What you have to do:
In the blog post about the YT Challenge, what is the title of the book Altucher wrote?

Article:
-------
Push the boundaries. I’m workin’ on it.
Altucher wrote a book called “Choose Yourself.” I understand the sentiment: He’s not telling us to be selfish but to stick up for ourselves. That’s one way of looking at it. But Thomas McGreevey challenges us to “Love With Abandon.”
I’ll choose that.
What have you been reading lately? Spill the beans!
A few of us (two dozen, maybe?) are regulars on the Facebook page that was set up during the challenge, and many of them continue to “ship” every day. Every single day. They have caught the bug!
I’ve been a member of another blogger group for a while, but most of those writers are Southern chicks (whom I love), and, while each one offers a fresh perspective not only on what it means to be a woman living in the South (or a Southern woman living elsewhere) but on what it means to be a part of the human race, I wasn’t expecting this new perspective. For these Southern women and their blogs I’m grateful; they bring me joy and inspiration.
But this new group – this “tribe” from the YT Challenge – was an unexpected source of joy and inspiration, too. These writers inspire me from all over the world, all sorts of backgrounds (writers, musicians, martial artists, glassblowers, teachers, scientists, marketing gurus, attorneys, Renaissance men, feminists, home-schoolers … and some of those even come in the same package!), every age and level of life experience. Just … gosh!
-------
Information provided:
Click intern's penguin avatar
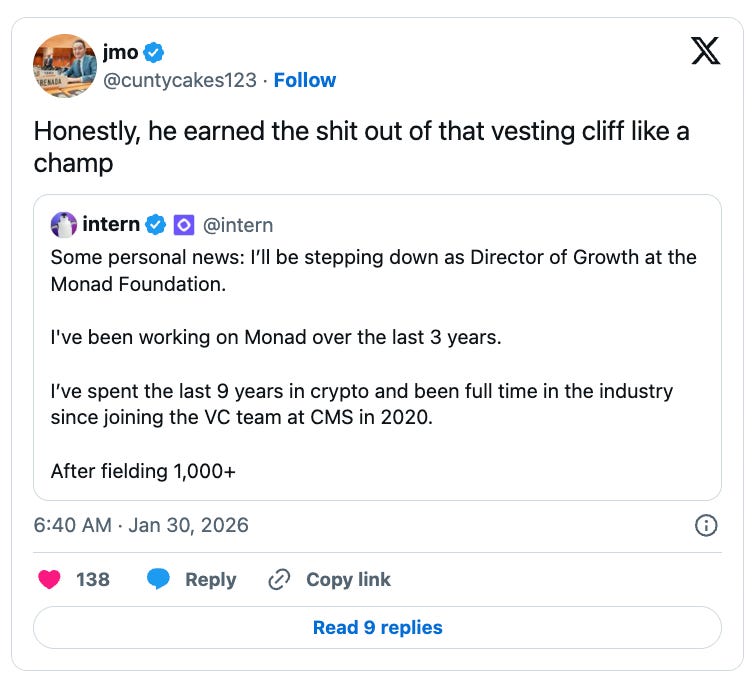This screenshot has width=754, height=688. (63, 224)
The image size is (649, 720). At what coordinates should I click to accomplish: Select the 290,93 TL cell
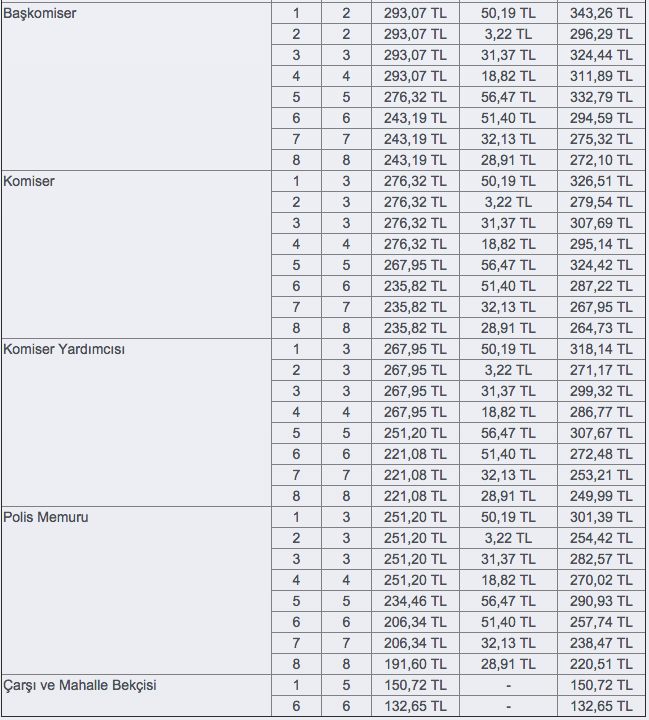(x=603, y=601)
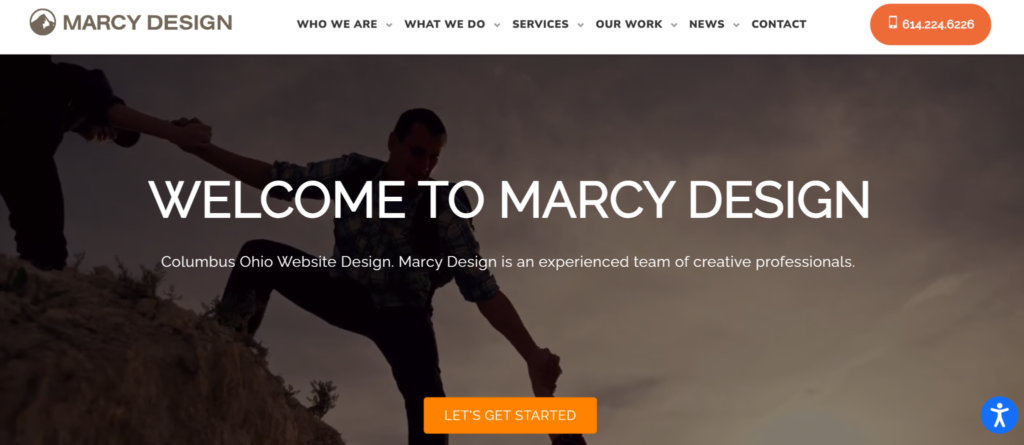
Task: Click the Welcome to Marcy Design heading
Action: pyautogui.click(x=509, y=199)
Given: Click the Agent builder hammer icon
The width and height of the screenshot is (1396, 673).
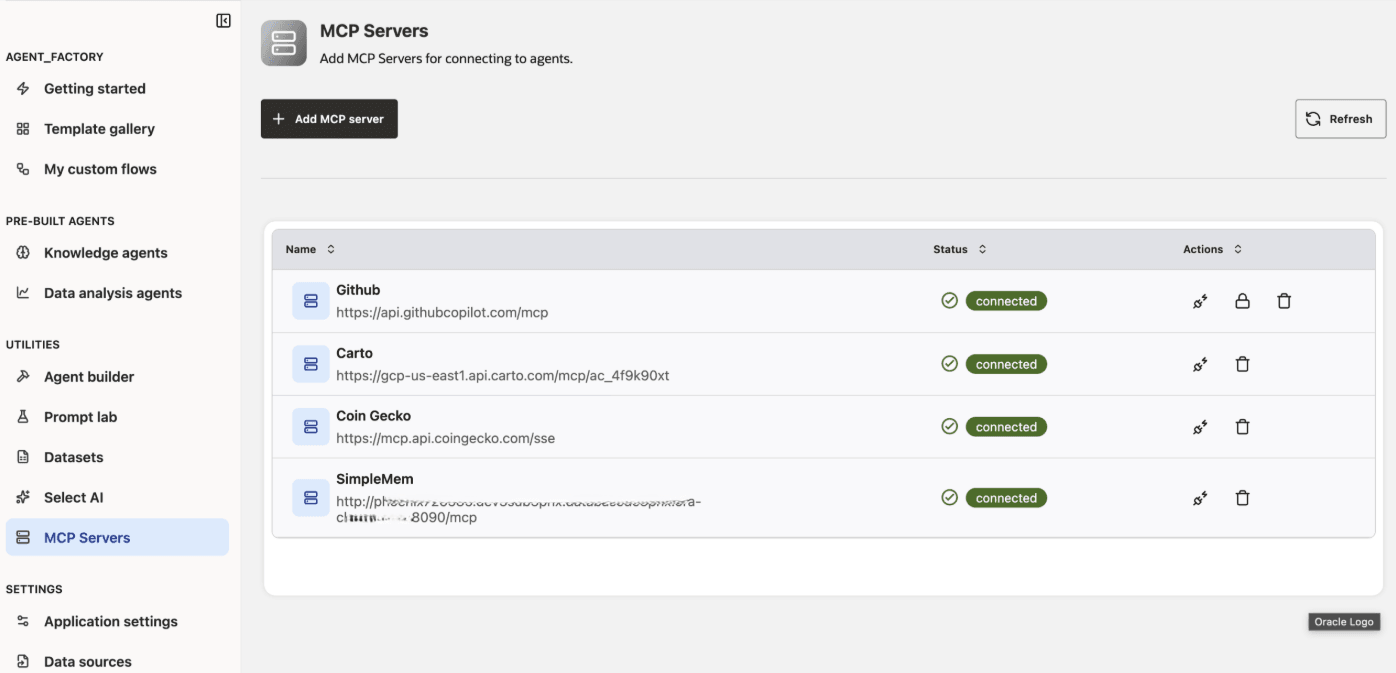Looking at the screenshot, I should coord(22,376).
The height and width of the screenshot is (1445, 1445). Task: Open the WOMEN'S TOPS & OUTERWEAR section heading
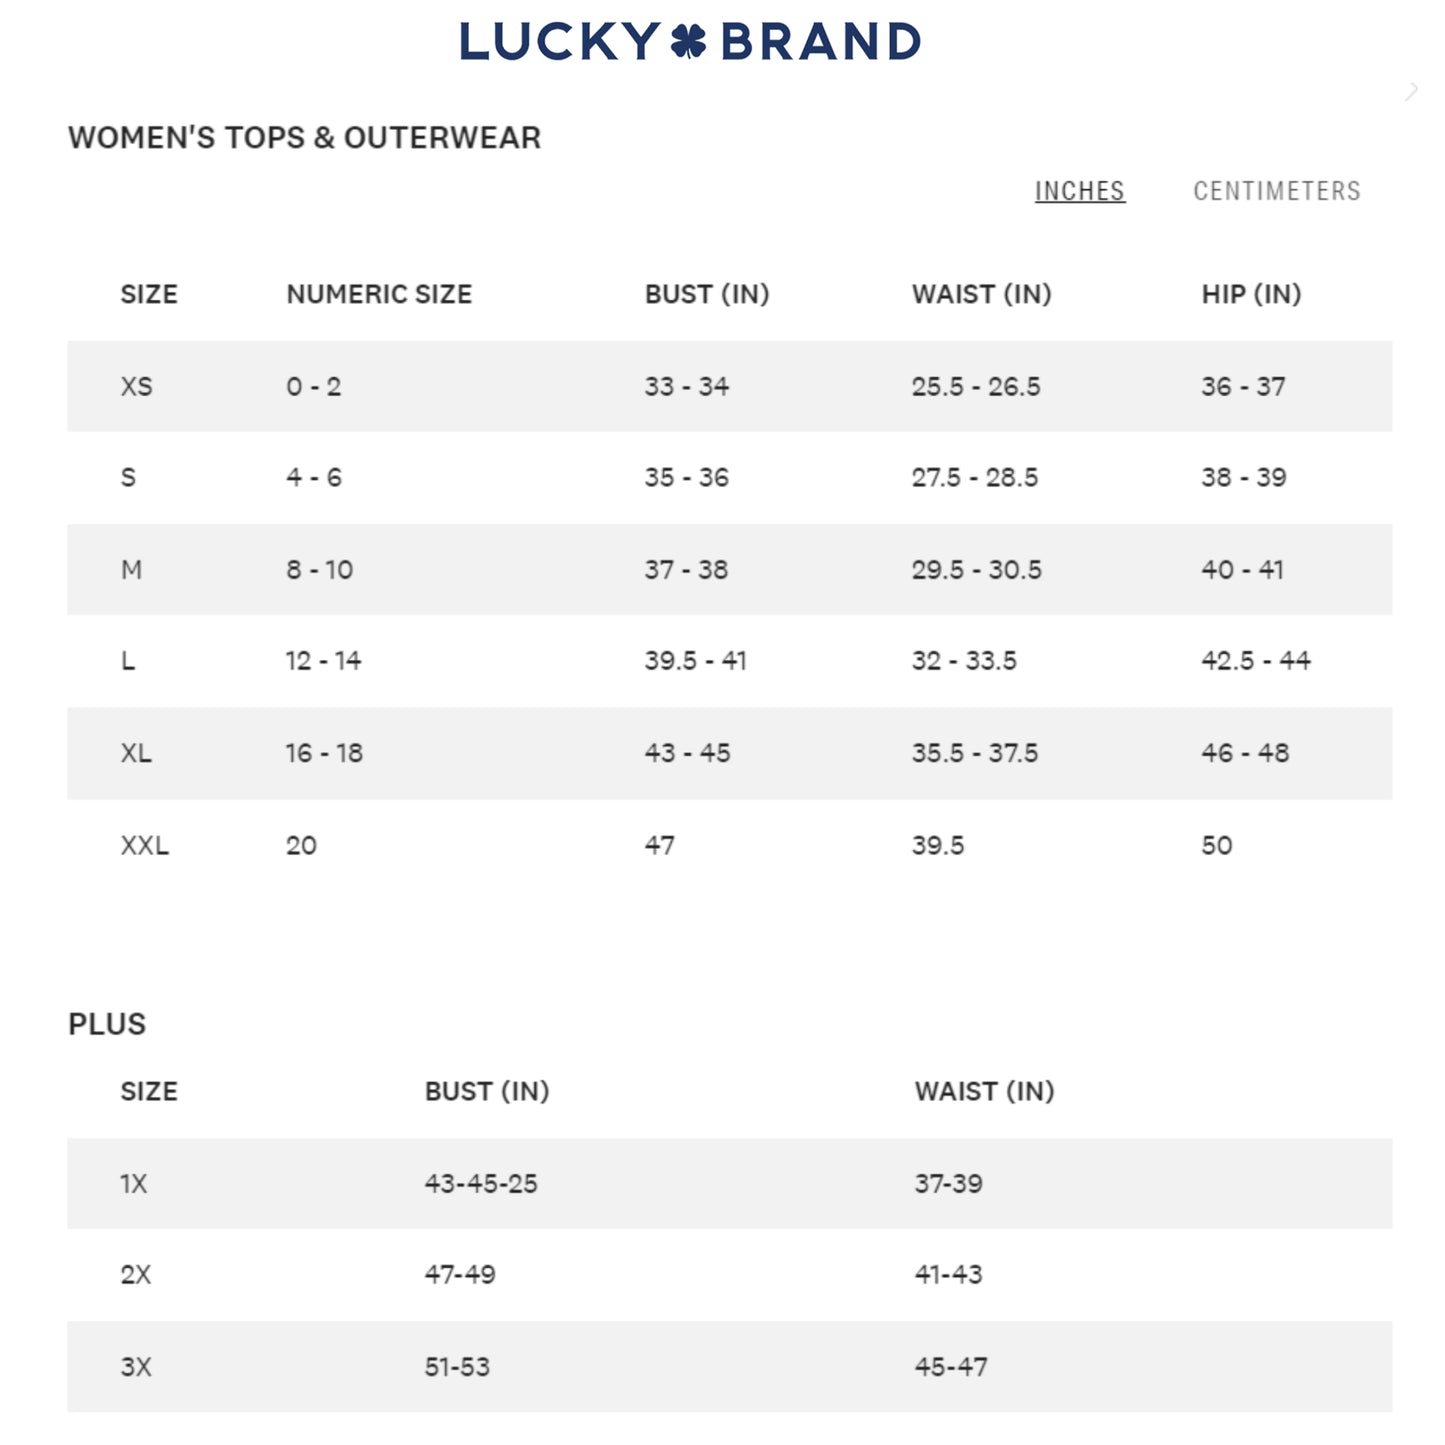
-------
Completed exercise:
"Choose Yourself."